The number of GFAP positive bergmann glia fibres in the ML of the human cerebellum (A–J), was found to reduce in preterms with ex-utero survival in comparison to their age matched still born controls. The morphology of the fibres from the individual with maximum ex-utero exposure (34 g.w+36 d) was found to be similar to those seen in a 1 month postnatal cerebellum in an individual born at term; Compare H with I, arrows. Abbreviations used - wk = number of gestational weeks, d = number of postnatal days, PN = postnatal months- born at term, PL = purkinje cell layer. The sections have been stained using GFAP antibody raised in rabbit (red). Scale bar = 20 µm (K) Graph showing the number of GFAP positive bergmann glia fibres in the ML of the human cerebellum versus age. Data is shown as mean ± standard deviation of multiple measurements from single sample (SD). Red = still born and postnatal survival born at term. Green = preterms that survived in an ex-utero environment.

Figure 7. Distribution of sonic hedgehog (Shh), patched-1 (Ptc), smoothened (Smo) and Gli-2 across ages.

The levels of Shh, its receptor Ptc and its downstream effectors were seen to decrease in preterms with maximum ex-utero exposure, in comparison to their age matched controls. Compare 37 wk (I–L) with 35 wk+17 d (M–P) and 39 wk (Q–T) with 34 wk+36 d (U–X); Abbreviations used - wk = number of gestational weeks, d = number of postnatal days.

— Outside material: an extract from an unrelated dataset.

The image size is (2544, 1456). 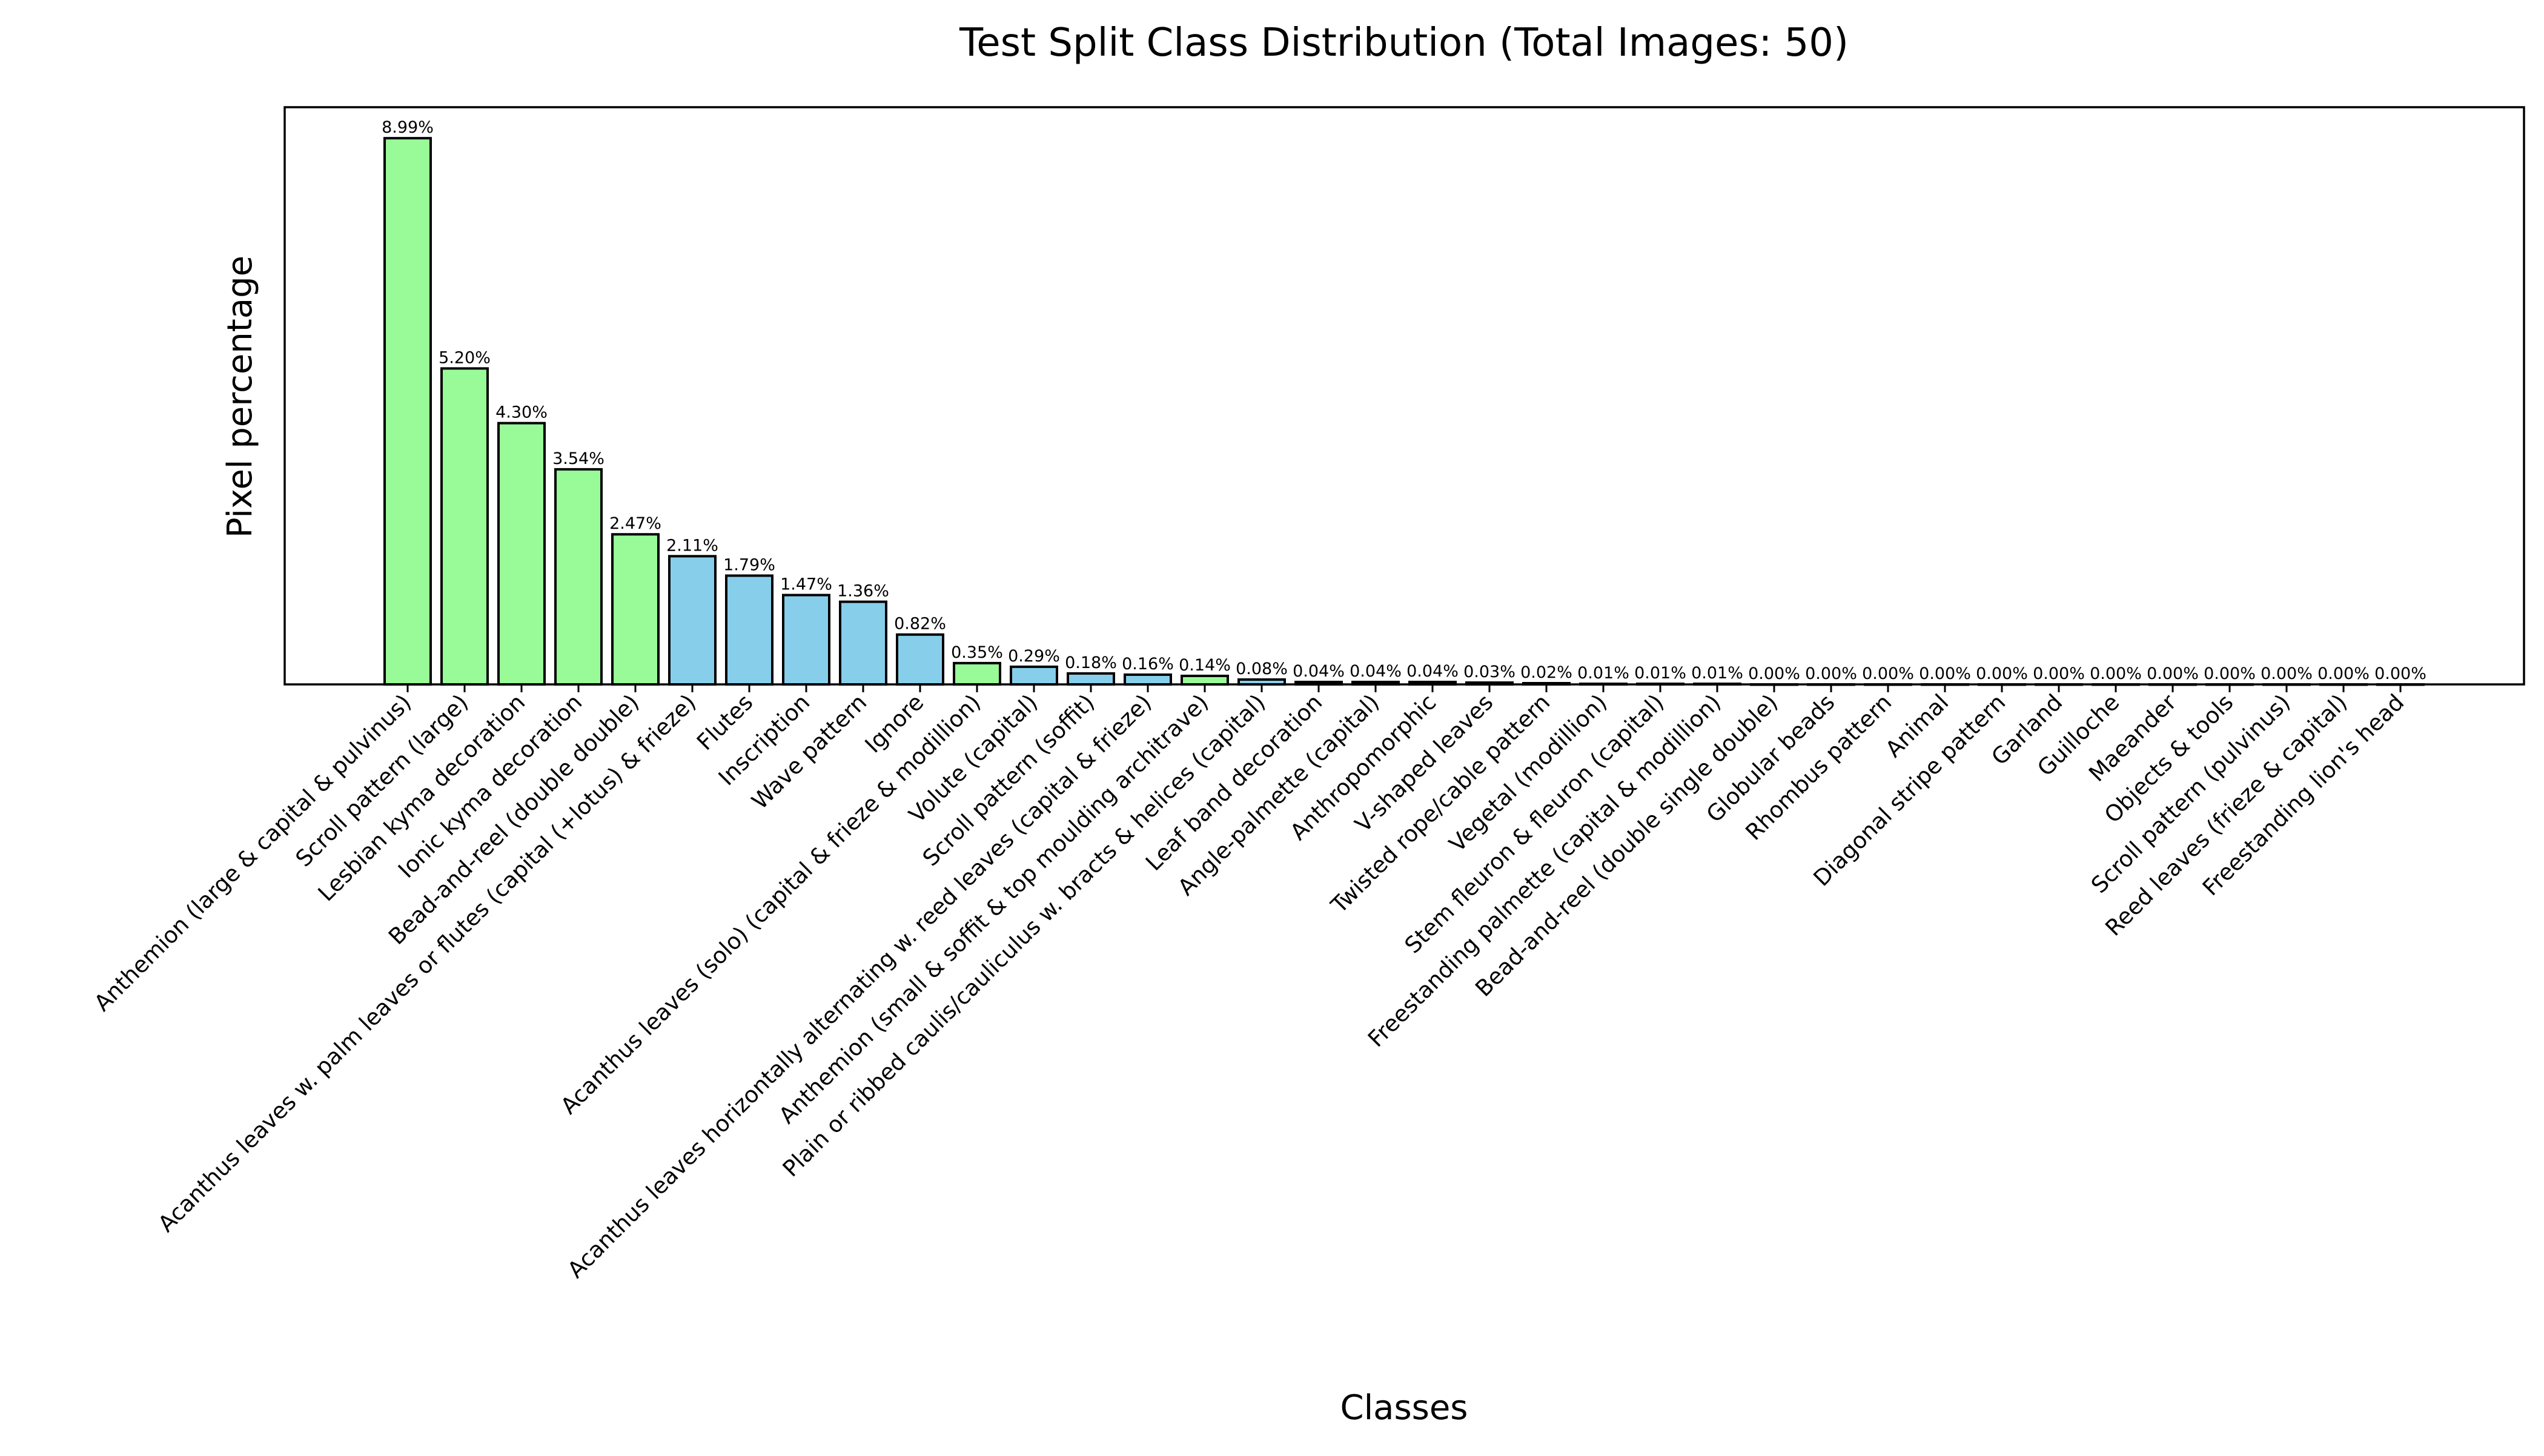 What do you see at coordinates (2287, 674) in the screenshot?
I see `bar-value-label-33: 0.00%` at bounding box center [2287, 674].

EGL = external granular layer, ml = molecular layer, PL = purkinje cell layer, IGL = internal granular layer. Sections were stained by immunofluorescence for Shh, while Ptc, Smo and Gli-2 reactivity were developed using the peroxidase method. Scale bar = 50 µm.

Figure 8. The number of PCNA positive cells decreases with reduction in Shh signalling.

While we find that there is no major difference in the number of proliferating population between (A) 32 weeks and (B) 30 wk+20 d, there is a significant difference in the preterms with reduced Shh signalling. For example, compare (C) 35 wk with (D) 34 wk+10 d; (E) 37 wk with (F) 35 wk+17 d; and (G) 39 wk with (H) 34 wk+36 d. Sections were stained by immunofluorescence for PCNA (green) and mounted using vectashield DAPI (blue).